In one of his most pointed answers during his inflight press conference from Madagascar, the Pope addressed the subject of his critics, how he responds to them, and whether he is concerned about schism within the Church.
The question was raised in response to his remark on the plane to Mozambique last week when he told a journalist: “For me it’s an honor if Americans attack me.”
Here below is the full question and answer (working translation by Hannah Brockhaus and Edward Pentin):
Jason Horowitz (New York Times): Good morning, Holy Father. On the plane to Maputo, you acknowledged being under attack by a sector of the American Church. Evidently, there are strong criticisms, and there are even some cardinals and bishops, TV [stations], Catholics, American web sites — many criticisms. Even some very close allies have spoken of a plot against you, some of your allies in the Italian curia. Is there something these critics don’t understand about your pontificate, or is there something that you have learned from the criticisms [coming from] the United States?
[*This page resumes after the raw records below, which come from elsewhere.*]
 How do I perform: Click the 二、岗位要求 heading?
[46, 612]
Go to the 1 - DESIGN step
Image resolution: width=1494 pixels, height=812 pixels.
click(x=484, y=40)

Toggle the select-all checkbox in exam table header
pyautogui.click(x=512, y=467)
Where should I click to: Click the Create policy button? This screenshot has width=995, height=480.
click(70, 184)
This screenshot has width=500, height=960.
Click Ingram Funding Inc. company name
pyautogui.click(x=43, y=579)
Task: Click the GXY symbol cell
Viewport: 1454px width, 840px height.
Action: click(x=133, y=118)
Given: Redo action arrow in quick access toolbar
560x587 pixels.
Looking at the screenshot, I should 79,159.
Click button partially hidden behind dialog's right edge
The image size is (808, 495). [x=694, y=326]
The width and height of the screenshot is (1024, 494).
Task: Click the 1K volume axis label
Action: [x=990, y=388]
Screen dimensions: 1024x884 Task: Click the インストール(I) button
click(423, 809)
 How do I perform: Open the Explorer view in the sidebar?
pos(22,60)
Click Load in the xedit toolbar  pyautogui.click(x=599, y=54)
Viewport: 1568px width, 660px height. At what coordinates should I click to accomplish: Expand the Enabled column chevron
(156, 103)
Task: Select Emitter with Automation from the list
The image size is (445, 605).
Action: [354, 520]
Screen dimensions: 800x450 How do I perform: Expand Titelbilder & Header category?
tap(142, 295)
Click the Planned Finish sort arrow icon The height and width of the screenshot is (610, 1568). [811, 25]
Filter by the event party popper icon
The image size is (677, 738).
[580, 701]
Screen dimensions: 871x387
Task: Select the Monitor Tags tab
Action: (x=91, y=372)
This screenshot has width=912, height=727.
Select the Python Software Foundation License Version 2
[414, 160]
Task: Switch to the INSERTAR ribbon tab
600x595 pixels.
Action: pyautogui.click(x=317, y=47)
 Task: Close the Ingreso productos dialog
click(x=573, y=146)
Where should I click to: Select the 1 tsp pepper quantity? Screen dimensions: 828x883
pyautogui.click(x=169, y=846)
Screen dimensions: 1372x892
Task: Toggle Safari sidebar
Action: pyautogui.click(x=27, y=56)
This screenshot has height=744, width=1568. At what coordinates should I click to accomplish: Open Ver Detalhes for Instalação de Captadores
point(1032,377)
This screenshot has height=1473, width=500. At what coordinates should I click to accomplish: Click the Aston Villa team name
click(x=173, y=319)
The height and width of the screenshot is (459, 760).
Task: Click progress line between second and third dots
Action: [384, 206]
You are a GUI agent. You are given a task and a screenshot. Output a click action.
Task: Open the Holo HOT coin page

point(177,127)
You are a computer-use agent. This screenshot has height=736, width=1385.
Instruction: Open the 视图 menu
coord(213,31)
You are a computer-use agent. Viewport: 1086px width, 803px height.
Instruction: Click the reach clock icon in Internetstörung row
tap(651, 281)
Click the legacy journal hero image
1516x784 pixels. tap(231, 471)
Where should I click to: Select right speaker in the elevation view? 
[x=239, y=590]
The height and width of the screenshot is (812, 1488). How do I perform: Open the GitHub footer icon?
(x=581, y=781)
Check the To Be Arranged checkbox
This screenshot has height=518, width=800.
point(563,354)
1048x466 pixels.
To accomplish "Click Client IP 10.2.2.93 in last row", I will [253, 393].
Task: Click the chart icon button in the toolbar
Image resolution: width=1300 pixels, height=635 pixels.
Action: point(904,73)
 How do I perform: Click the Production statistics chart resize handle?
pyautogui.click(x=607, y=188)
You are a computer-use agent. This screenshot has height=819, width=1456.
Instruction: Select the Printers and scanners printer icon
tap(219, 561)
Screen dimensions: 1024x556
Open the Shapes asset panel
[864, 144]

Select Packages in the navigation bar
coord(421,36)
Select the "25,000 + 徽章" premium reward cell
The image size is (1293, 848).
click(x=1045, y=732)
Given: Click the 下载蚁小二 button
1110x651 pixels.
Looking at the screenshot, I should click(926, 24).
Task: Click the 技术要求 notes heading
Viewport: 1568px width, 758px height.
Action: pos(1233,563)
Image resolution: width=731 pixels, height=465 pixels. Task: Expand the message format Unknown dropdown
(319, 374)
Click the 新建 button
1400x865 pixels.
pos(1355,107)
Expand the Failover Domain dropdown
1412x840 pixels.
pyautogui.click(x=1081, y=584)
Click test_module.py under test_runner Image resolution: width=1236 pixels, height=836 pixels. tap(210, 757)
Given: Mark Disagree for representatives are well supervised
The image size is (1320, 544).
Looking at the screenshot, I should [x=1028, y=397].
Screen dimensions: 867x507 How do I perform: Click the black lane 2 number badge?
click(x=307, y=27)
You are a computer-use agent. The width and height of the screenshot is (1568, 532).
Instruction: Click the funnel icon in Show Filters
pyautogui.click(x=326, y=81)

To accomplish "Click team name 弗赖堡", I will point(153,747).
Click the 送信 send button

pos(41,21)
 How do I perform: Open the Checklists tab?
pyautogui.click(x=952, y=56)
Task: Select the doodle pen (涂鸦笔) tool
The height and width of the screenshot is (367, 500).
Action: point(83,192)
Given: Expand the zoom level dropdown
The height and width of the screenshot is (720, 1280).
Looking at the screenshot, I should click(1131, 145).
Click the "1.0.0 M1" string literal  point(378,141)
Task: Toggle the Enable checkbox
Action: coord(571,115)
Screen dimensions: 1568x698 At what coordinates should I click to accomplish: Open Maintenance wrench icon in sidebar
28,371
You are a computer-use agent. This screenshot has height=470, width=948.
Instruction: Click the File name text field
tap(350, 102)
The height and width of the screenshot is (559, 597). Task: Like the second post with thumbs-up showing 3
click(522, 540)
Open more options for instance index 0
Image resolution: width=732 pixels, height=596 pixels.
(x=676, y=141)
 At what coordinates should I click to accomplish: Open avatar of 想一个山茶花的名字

Another thing, are you afraid of a schism in the American Church and if yes, is there something that you could do, dialogue to help avoid it?
Pope Francis: First of all, criticisms always help, always, when one receives a criticism, immediately he should make a self-critique and say this: to me, is it true or is it not true, until what point? Of criticisms, I always see the advantages. Sometimes you get angry, but the advantages are there. ….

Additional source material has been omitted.